Jon Cruddas: How did we become the party of the establishment?

It is time for the left to take on the New Conservatives. This challenge cannot be separated from the need to address the problems facing post-New Labour social democracy. By critically engaging with David Cameron's Conservatives, the left can rethink its principles and renew itself.

The New Labour project is exhausted. Its promise of change in 1997 was greeted with optimism – "things can only get better". A decade on, that change has become associated with the turbulence of global capitalism – fear of immigration and economic insecurity. New Labour has created a more individualised and wealthier society but not a freer or more equal one. In its neglect of its core working-class support it has lost its roots and ideological purpose. Despite its extraordinary electoral successes it has failed to build a lasting coalition for transformational change.

With the onset of a recession, Britain faces acute problems in creating a more equal society. As Oliver Letwin argues: "The social revolution we now need to achieve is as great as the economic revolution... required in the 1980s and 1990s. Mr Cameron has made the theme of "Breakdown Britain" central to his politics, saying: "The greatest challenge of the 1970s and 1980s was economic revival. The great challenge in this decade and the next is social revival."

Labour's response to this pro-social rhetoric has been dismissive but it offers no coherent alternative. In its reinvention in the 1990s, New Labour jettisoned the language of ethical socialism and so lost its capacity to match Mr Cameron's pro-social rhetoric and usurp his claim to value politics. In contrast, Mr Cameron's ethical language of social life has resonated amongst many who in the past would never have considered voting for the economic liberalism of Thatcherism.

But how much has the Conservative Party changed? The New Conservatives have cultivated an aura of intellectual ferment and political renascence. However the ferment remains shallow and narrowly defined. Old prejudices remain. Despite Mr Cameron's early bold politics, the New Conservatives cannot find a way out of the orthodoxies of the 1990s. They have no coherent political economy with which to enact their pro-social politics and rhetoric of social justice. As an election approaches, the instinct is to retreat from the search for a new political paradigm.

Labour cannot easily exploit this contradiction because neoliberal economics has been its own blind faith.

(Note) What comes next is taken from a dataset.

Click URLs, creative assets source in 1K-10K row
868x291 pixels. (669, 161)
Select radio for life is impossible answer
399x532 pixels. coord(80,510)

Nowhere is the Government's failure to counter the New Conservatives more abject than in the field of welfare reform, where the Conservatives praise it for promoting one of their main electoral themes. And while Labour has rightly challenged the idea of a "welfare society" with its devolution of state functions, its own centralising instincts and micromanagement of people have allowed the Conservatives to strike a popular chord with their criticism of state control.

Despite its currently robust public face, the New Conservatism remains a tentative political project. Its success has much to do with Labour's political failure. In the 1990s, New Labour incorporated economic liberalism into its politics and so redefined social democracy. It repositioned itself to the right, adopted a more populist authoritarian tone and defeated the Tory party of Thatcherism. But what was New Labour's electoral strength then has now become its weakness. It has become both the party of the establishment and the party of insecurity.

Security is the new progressive politics, trust in people the new political virtue. The New Conservatism lays claim to both and Labour offers no coherent alternative. Whether or not the Conservatives win the next election, the future does not belong to the Conservative Party. Right now it belongs to a social democracy that is willing to bring liberal free market capitalism and corporate power back under control. The debate is about how we secure this post-neo-liberal politics.

The left needs to recover its ethical socialism and commitment to equality. There has to be a renewed argument for constitutional and electoral reform and the protection and extension of individual civil liberties. The conditions for trade unionism have to be improved and a new internationalism established. Perhaps most of all, and most difficult, the left needs an ecologically sustainable, pro-social political economy capable of generating both wealth and equitable development. The future is for the left to lose.